叔父は串良基地から飛び立った 野田千佐子
私の叔父(母の兄)は、通信兵として串良の航空基地から飛び立ち、17歳で命を落とした1人です。その縁もあり、毎年10月に開催される旧海軍航空隊串良基地出撃戦没者追悼式には、時間が許す限り参加しています。
叔父は、宮﨑祐一、海軍攻撃第254飛行隊所属。35年前、私が嫁いだことがきっかけで、それまで叔父の最後については、「鹿児島のどこかから飛び立った。」としかわからなかったことを、母が調べ始めました。
母自身は、北朝鮮からの引揚者です。確か10歳ぐらいで日本に帰ってきたはずです。祖父も出兵し、最後はシベリアだったと聞いたことがあります。北朝鮮では、大きな事業をしていたようで、時々、ふと向こうでのこと、引き揚げる時の話などをしていましたが、今の私の記憶に詳しいことは残っていません。
成人してからは、あまりその話をした記憶がありません。多分、相当つらい記憶だったんだろうなぁ、と想像するしかありません。引き揚げて、内地に帰って来てからは、引揚者だと、片親だと、馬鹿にされないために、いろんなことを辛抱し、頑張って生活していたようです。
叔父の所在については、色々な方の手を借り、最終的に鹿屋の自衛隊に記録があったそうです。敗戦時に、他の基地がいろいろな資料を処分する中、串良基地はそれをしなかったと、先日参加した追悼式後の戦跡めぐりで聞きました。それを聞いた時に、母が串良にたどり着けたことは奇跡だったんだと感じました。
「串良から飛び立った。」と、知ってから母は、生存者の方と連絡を取り始めました。ある生存者の方と連絡が取れ、集合写真の複製を送ってくださいました。昔の写真ですから、目鼻もぼやけて、誰が誰だかわからない状態でしたが、さすがにわかるんですね。
「これが、お兄ちゃん!」と、ニコニコしながら指さしていました。
串良で開催される追悼式へは、30年ぐらい前に父と母と初めて行きました。生存者の方、どちらかと言えば上官にあたる方々も何十人といらしていました。そこで、母とお手紙のやりとりをした方が、立ち話をしていたのをぼんやりと覚えています。

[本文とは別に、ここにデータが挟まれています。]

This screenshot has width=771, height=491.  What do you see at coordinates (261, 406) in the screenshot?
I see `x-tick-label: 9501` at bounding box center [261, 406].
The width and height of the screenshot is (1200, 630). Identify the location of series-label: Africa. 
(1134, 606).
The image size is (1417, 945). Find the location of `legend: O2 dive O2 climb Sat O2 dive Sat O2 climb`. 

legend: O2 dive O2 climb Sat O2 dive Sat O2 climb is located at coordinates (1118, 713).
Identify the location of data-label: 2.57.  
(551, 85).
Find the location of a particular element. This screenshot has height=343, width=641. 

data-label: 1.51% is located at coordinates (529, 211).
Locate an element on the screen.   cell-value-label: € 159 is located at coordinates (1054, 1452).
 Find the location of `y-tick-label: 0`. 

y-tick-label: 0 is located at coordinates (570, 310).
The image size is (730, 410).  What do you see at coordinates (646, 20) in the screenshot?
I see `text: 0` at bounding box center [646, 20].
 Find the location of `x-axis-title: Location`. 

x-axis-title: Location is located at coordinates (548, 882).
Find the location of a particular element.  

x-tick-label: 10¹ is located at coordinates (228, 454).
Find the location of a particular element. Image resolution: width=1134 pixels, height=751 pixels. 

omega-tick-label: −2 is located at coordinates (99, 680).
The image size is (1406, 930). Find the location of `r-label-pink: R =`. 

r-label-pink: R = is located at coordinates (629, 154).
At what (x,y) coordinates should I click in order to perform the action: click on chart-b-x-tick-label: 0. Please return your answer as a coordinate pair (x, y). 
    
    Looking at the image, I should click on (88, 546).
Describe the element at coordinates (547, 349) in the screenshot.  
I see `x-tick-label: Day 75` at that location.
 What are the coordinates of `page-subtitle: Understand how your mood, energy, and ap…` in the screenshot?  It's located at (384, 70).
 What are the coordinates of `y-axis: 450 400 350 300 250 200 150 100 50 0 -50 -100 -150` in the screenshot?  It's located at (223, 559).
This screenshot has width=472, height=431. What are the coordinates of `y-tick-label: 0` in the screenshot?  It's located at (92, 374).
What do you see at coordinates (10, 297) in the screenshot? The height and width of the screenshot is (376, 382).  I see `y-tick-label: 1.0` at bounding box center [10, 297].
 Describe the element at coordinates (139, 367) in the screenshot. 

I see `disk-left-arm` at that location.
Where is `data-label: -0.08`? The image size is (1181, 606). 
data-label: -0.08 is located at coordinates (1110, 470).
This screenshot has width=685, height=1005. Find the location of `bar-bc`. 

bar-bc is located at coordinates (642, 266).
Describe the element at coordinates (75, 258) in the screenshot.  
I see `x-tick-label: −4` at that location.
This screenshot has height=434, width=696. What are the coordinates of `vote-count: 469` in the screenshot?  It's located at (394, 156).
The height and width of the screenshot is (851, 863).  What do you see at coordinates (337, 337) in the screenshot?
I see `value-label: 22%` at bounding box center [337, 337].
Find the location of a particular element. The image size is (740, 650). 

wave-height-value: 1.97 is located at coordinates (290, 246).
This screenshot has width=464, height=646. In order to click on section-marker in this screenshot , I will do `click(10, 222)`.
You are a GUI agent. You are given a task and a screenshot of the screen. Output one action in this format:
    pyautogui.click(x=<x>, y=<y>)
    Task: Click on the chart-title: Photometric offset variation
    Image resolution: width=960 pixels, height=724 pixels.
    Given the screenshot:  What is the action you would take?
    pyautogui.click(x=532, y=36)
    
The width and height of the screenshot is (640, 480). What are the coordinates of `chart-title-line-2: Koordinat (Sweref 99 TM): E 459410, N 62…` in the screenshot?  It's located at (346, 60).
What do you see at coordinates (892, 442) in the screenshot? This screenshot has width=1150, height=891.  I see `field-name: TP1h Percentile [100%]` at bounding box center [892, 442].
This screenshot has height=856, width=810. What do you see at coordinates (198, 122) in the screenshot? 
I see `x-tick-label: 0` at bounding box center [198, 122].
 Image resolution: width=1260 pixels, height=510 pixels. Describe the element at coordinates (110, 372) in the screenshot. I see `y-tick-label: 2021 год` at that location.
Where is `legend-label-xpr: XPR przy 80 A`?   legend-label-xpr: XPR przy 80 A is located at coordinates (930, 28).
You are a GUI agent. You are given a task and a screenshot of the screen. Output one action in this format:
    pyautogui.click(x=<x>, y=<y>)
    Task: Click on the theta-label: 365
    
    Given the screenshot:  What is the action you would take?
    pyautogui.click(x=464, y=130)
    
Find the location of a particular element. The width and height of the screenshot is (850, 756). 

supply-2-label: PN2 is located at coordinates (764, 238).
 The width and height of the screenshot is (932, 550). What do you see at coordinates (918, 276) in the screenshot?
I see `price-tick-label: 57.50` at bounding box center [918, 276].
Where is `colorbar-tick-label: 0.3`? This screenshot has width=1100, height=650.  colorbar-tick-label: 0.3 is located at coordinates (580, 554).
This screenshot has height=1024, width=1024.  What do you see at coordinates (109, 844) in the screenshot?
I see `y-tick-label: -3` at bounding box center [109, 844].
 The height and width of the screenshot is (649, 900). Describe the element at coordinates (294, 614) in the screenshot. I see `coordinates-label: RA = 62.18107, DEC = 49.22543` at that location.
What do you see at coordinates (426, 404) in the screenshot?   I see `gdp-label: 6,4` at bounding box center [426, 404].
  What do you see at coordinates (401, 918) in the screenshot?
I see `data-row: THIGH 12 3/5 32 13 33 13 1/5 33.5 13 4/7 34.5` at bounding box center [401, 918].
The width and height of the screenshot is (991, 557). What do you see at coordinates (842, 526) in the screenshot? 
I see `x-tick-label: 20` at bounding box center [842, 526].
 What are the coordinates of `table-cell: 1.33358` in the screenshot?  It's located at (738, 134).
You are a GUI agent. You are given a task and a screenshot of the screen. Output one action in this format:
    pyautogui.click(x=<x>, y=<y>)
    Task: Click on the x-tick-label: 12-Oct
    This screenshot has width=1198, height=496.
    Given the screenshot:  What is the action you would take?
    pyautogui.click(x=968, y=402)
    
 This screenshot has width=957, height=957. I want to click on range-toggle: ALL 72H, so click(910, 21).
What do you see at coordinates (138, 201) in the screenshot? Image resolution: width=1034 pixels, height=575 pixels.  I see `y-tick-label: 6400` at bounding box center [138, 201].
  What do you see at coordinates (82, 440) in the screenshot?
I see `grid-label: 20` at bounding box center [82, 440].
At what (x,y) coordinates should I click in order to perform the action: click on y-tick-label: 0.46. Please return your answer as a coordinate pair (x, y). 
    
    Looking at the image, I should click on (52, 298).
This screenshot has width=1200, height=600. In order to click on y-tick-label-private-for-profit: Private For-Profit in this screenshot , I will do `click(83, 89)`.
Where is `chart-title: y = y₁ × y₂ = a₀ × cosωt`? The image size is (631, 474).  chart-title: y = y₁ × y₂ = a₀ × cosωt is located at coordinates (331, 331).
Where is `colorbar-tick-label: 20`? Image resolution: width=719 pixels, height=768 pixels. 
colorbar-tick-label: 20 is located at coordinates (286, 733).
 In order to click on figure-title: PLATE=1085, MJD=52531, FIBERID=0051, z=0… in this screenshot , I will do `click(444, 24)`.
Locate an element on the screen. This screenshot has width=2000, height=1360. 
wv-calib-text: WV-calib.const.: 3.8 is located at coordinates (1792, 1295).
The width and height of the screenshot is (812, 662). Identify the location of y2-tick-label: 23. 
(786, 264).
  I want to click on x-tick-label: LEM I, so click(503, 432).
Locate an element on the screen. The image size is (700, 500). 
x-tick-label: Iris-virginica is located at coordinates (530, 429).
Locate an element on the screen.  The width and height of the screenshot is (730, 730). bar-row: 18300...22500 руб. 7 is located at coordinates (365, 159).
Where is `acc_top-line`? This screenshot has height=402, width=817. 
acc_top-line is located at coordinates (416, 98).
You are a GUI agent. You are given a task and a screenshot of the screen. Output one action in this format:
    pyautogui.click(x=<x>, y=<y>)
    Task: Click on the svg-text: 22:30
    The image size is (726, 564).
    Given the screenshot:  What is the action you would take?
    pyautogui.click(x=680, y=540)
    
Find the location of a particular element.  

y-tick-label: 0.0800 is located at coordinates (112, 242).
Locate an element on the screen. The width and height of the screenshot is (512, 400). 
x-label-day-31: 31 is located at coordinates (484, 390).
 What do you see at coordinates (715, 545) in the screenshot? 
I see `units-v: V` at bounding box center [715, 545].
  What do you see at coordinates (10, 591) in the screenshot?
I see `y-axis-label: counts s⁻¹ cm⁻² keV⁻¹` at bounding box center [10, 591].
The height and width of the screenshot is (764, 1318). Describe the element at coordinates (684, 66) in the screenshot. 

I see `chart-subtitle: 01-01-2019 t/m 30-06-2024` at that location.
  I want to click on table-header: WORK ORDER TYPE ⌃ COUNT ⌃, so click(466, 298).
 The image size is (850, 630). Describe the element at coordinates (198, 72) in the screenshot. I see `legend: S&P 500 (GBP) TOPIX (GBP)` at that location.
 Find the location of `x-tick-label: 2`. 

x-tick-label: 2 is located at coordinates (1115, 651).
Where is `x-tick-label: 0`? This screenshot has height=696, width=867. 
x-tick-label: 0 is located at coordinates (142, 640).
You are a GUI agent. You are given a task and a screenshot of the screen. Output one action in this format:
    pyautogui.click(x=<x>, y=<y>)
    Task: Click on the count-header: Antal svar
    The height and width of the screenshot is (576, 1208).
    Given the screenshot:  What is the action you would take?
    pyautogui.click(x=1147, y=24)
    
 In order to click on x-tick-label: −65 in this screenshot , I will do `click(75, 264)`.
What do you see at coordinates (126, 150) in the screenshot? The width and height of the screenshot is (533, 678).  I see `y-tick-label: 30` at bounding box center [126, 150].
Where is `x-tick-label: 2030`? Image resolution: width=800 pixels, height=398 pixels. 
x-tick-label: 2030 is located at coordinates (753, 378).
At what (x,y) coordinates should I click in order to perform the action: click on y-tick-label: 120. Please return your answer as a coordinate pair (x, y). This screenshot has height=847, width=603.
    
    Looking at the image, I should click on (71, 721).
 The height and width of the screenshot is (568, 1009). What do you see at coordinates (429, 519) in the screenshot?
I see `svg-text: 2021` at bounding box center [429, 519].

コロナ前から母も自由に動くことができなくなり、その間、追悼式は縮小されはしたものの開催されていたので、ここ数年は私が娘や孫を連れて行って、その報告をしていました。しかし、30年の月日は、生存者の方々を参加できなくしてしまい、今年はお二方でした。
佐賀からいらした生存者の方のお話を伺いましたが、ご本人も「今、話しておかなくては。」と、こちらも「今、聞いておかなくては。」と、緩やかでも糸の張りつめた時間でした。
母が叔父を捜すためにやり取りしたいろいろな手紙や資料が、今は私の手元にあります。日々に追われ、1年以上、手つかずになっていますが、時間を見つけて、少しずつ紐解いていきたいと思っています。